» Task directions
Reproduce every line of the listing below word for word, omitting the pictures from your answer.

(Stored entries)
-- -- --
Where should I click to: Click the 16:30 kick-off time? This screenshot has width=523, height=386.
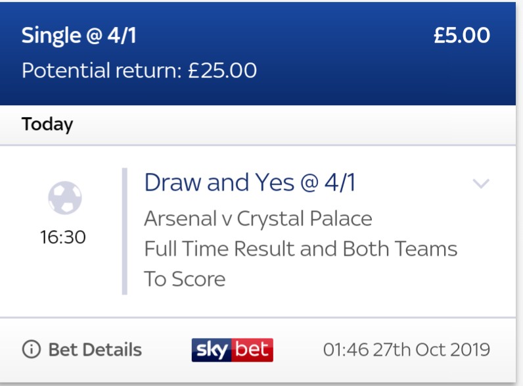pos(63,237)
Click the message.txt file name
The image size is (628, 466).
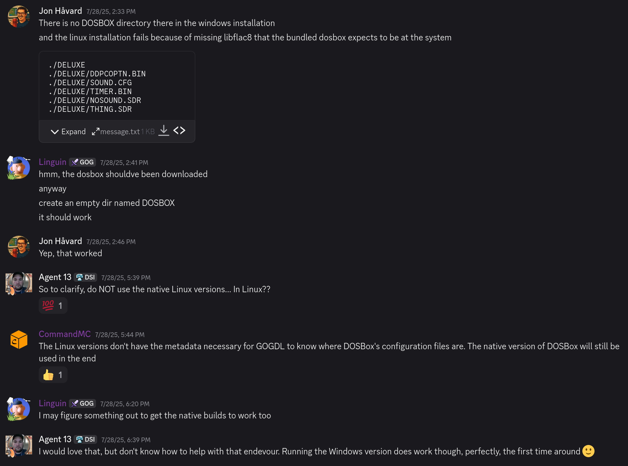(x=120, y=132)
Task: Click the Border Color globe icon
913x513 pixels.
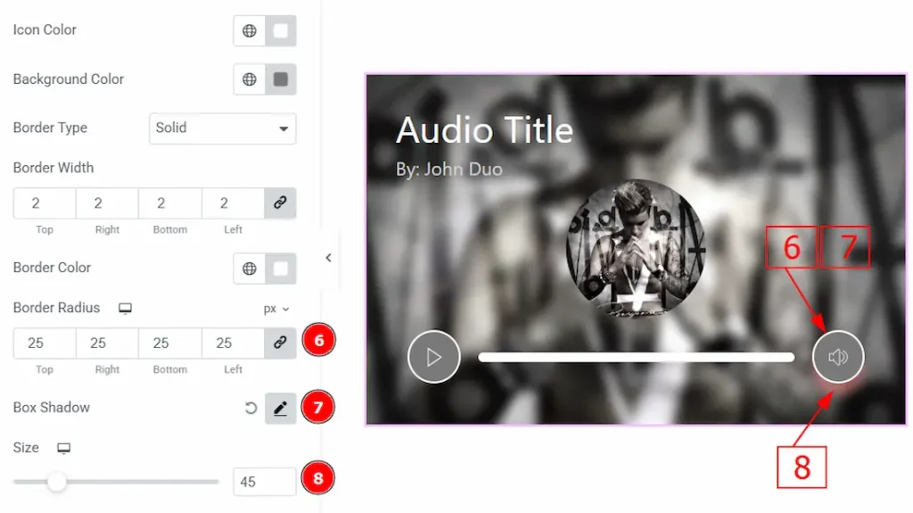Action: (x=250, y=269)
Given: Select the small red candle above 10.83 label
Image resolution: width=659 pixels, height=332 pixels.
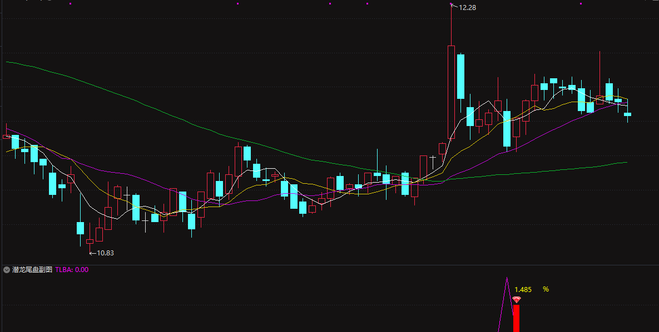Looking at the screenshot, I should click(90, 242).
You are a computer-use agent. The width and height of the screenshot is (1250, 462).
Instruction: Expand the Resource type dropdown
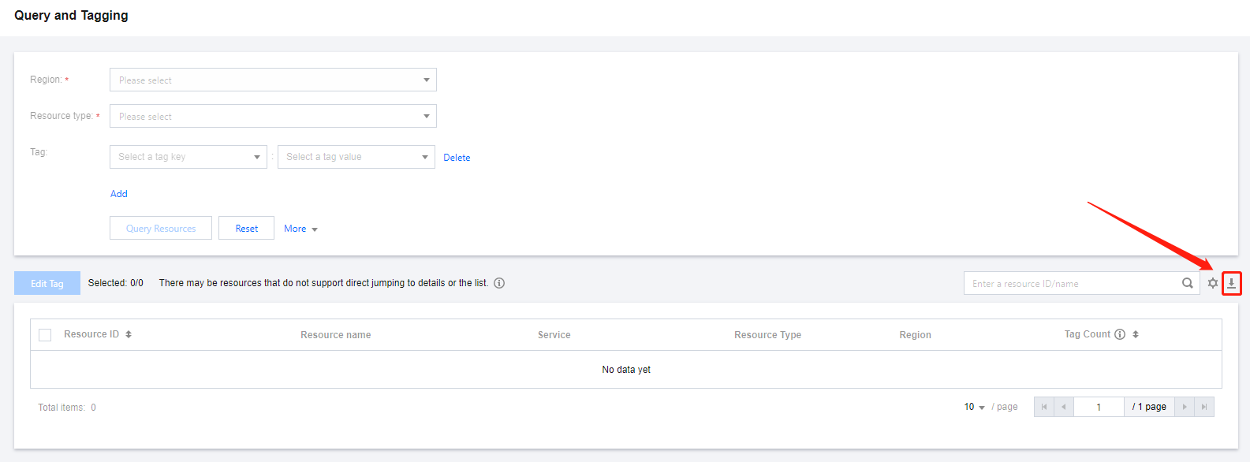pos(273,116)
-- -- --
» Response
Where should I click to: Click the 16:30 kick-off time? This screenshot has width=523, height=386.
pos(63,237)
Click the message.txt file name
The image size is (628, 466).
(x=120, y=132)
Task: Click the Border Color globe icon
913x513 pixels.
Action: (x=250, y=269)
Given: Select the small red candle above 10.83 label
Image resolution: width=659 pixels, height=332 pixels.
Looking at the screenshot, I should click(90, 242).
You are a computer-use agent. The width and height of the screenshot is (1250, 462).
Instruction: Expand the Resource type dropdown
pos(273,116)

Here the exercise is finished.